Some studies propose that ginger may act via receptors in the central nervous system (CNS) (
29). For example, research by Yamahara et al. demonstrated that 6-Gingerol might suppress cyclophosphamide-induced vomiting in animal models (
31). However, a study led by Holtmann and colleagues challenged the notion that ginger directly affects the vestibular and oculomotor systems (
32).
Previous randomized clinical trials (RCT) comparing ginger to placebo have been conducted. In our study, we compared the effect of ginger on PONV to intravenous dexamethasone. The results showed that the frequency of vomiting in the first 24 hours after surgery was significantly lower in the ginger group than in the dexamethasone group (P = 0.001).
Arfeen et al. indicated that Ginger powder does not improve PONV after laparoscopic gynecological procedures (
33). Another study by Kalava et al. revealed that Ginger is ineffective in reducing the incidence of nausea and vomiting during and after surgery (
13). These studies do not support the findings of our research.

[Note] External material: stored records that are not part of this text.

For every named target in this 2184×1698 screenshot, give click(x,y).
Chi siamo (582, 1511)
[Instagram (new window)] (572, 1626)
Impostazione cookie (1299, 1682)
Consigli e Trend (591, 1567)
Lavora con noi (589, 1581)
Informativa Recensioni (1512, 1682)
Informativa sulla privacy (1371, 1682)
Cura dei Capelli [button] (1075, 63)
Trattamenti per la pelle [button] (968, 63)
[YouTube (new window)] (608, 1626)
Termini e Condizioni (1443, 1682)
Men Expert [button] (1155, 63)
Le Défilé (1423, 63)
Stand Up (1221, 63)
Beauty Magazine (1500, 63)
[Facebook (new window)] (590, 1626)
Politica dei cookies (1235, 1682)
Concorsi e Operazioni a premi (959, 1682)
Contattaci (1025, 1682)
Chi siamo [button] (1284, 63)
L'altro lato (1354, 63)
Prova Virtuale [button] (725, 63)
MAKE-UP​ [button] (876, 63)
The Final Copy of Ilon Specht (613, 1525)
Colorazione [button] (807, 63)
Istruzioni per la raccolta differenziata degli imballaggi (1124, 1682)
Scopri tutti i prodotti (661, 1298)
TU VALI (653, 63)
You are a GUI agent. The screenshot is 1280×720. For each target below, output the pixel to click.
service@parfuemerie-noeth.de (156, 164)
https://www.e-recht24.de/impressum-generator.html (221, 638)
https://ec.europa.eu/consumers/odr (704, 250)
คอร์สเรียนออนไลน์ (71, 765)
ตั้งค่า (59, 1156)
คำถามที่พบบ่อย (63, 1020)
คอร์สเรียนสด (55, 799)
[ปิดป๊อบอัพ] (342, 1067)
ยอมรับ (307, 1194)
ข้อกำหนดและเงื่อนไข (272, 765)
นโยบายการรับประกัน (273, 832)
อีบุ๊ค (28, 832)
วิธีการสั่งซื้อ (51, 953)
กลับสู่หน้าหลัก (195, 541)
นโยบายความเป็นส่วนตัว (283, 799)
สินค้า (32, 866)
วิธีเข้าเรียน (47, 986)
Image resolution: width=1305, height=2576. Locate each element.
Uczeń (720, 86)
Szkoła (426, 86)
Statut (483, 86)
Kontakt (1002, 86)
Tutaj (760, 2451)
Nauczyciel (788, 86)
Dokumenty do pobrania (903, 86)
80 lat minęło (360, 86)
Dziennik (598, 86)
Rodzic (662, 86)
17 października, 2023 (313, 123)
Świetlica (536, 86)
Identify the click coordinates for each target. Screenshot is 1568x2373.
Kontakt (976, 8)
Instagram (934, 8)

On the other hand, Nanthakomon et al. indicated that Ginger, compared to placebo, can reduce PONV (
34). Another study carried out in Thailand revealed similar results (
35). A meta-analysis study on Ginger as a premedication has concluded that 1 gram of Ginger powder effectively prevents PONV following gynecologic surgery (
36).
Most of the studies that have used Ginger as a premedication have been in obstetrics and gynecology (
34,
37). To the best of our knowledge, in the field of urologic laparoscopy, only a few studies have been conducted to evaluate the effect of Ginger. Since laparoscopic nephrectomy is usually performed via a transperitoneal approach, involving manipulation of the colon, small intestine, and high levels of vagal stimulation during surgery, there may be differences compared to laparoscopic gynecology, which is typically limited to the pelvic cavity. These variations could lead to different mechanisms and prevalence of PONV. Therefore, further research is recommended in the future to clarify this issue.
5.1. Limitation
Our research had a few limitations, such as a small sample size and a single-center design.
5.2. Conclusions
Ginger (500 mg oral capsule) can reduce the incidence of nausea and vomiting after laparoscopic nephrectomy compared to Dexamethasone, which is one of the standard treatments for PONV.